I brought up the Soviets near the end of the Soviet Union. These were people who were lining up with jerry cans in all day lineups just to get a little beer to assuage their miserable lives. They were people who had watched the system that had been built up around them and had differentiated them from the rest of the world begin to falter and fall victim to the realities of that world.
The truth is that communism (and it's parent, socialism) can't work. As a system, textbook communism appeals to the pure, perfect goodness at the heart of people. It is a system that quickly abandons government because people will work together for the common good and will no longer need to be told how to get along.
This, of course, is horse shit.
The darker side of human nature is just as real as the lighter side. Yes, there are those who would embrace this system and who would gladly take one on the chin for the betterment of the common man. But the truth is, the vast majority talk a good game but are simply not able to back that up.
Have no fear, true believers, because it's not a flaw held only by the commies.
Capitalism is based on that same altruistic belief in the greater good. Don't believe me? Read your Adam Smith. The concept of an invisible hand that guides the marketplace and ensures that there is some kind of balance is a defining concept of capitalism, and by the time FDR took office it was pretty much clear that this concept was just not working. There was no magic arm that would keep things on an even keel, and so social programs had to be implemented.
And that brings us to most of the western world today, a mixture of free enterprise and social programs, a mish-mash of ideologies that allows the strengths of one system to carry the weaknesses of the other, and vice-versa.
Let's take a second and think about your average American or Canadian at the time of the fall of the Soviet Union. We were probably financially under some modicum of control. We were probably optimistic about both the future of the world and our own future within it.

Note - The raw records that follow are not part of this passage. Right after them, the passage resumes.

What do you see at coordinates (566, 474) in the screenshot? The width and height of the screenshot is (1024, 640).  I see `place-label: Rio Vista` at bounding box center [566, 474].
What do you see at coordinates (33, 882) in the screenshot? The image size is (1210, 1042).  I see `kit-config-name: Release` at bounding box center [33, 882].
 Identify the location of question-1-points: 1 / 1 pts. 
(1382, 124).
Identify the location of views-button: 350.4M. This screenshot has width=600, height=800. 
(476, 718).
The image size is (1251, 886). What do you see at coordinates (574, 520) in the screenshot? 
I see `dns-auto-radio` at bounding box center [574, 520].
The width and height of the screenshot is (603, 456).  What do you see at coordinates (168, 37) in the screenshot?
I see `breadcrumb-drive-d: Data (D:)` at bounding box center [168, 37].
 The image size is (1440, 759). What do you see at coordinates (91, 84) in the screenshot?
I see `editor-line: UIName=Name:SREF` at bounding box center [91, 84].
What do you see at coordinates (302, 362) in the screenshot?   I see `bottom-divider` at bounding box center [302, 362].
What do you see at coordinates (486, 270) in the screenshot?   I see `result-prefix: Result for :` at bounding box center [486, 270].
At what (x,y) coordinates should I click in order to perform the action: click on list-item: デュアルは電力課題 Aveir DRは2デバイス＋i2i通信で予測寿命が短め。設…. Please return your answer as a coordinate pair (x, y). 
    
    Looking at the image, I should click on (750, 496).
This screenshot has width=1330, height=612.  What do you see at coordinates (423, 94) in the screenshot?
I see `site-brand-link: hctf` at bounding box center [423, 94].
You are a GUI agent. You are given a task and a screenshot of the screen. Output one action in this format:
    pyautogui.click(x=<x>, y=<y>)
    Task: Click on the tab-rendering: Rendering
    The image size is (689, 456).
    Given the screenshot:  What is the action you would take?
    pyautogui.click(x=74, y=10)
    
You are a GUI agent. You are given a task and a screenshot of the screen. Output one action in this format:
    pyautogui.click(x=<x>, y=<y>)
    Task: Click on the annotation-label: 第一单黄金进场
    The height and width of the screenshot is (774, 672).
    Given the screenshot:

We had the means, the minds, and the motivators to get things done. Even our stupid Atari-wave Generation X children were coming around, becoming brutally selfish capitalists and embracing the way the world works.
So who was in a better spot?
In a lot of regards, the westerner would be thought of as being better off, and I ultimately won't dispute that waiting in line for a jerry can of beer is in some way better than owning all the coolest Top 40 Music. But the young Russian had one thing we didn't have, and that was the desire and passion to change the system.
When you have nothing to lose, you risk nothing in standing up and fighting for what you believe. And the end result of that fight was the fall of Communism, the rise of democracy and a more capitalist economy, and a lot more opportunity than Russia had seen in decades. Russia became a better place, and it did so fast.
In much the same way as how Japan was rebuilt following World War II into a democratic capitalist frightmareland in next to no time, so Russia emerged into a global superpower. One of their first acts was to very nearly elect a fascist dictator whose comittment to nuclear war would have seen the end of the world as we know it, but that's democracy for you. The point is that the people finally had a say.
Now here in the west, we have something to lose. We have X-Box. We have waterslides. We have TVs in our minivans, cocaine in all our suburbs, and a McDonalds in every Wal Mart. We are set. And the idea of standing up for ourselves suddenly becomes less important. If we stand up, we risk losing all these things. We have, in effect, accomplished the one thing that no dictator ever has been able to accomplish. We have bought ourselves into complascency.
These days, our popular music is a montage of imagery almost completely based on consumerism and the almighty dollar. Where hip hop music was once a voice for the black and hispanic communities, it is now a means to a bling bling end. Where punk and hardcore music once encouraged rebellion, political awakedness, and distrusting the authorities, now we're left with how sad we felt when our grade eight girlfriend died of lukemia. And rock and roll, the great rebel music of the 50s, has hauled the bloated corpses of it's olden day heros from the Rolling Stones to Pink Floyd to Pearl Jam out of the cemetary for one last pocket pick.
These days, we don't want innovation. We don't want rebellion. These things are scary. What we like is business as usual, because business is good. Or at least that's what they keep telling us while they lay off entire towns, ship jobs overseas, and turn the people against one another in the name of national security. And it all comes back to us having so very much to lose.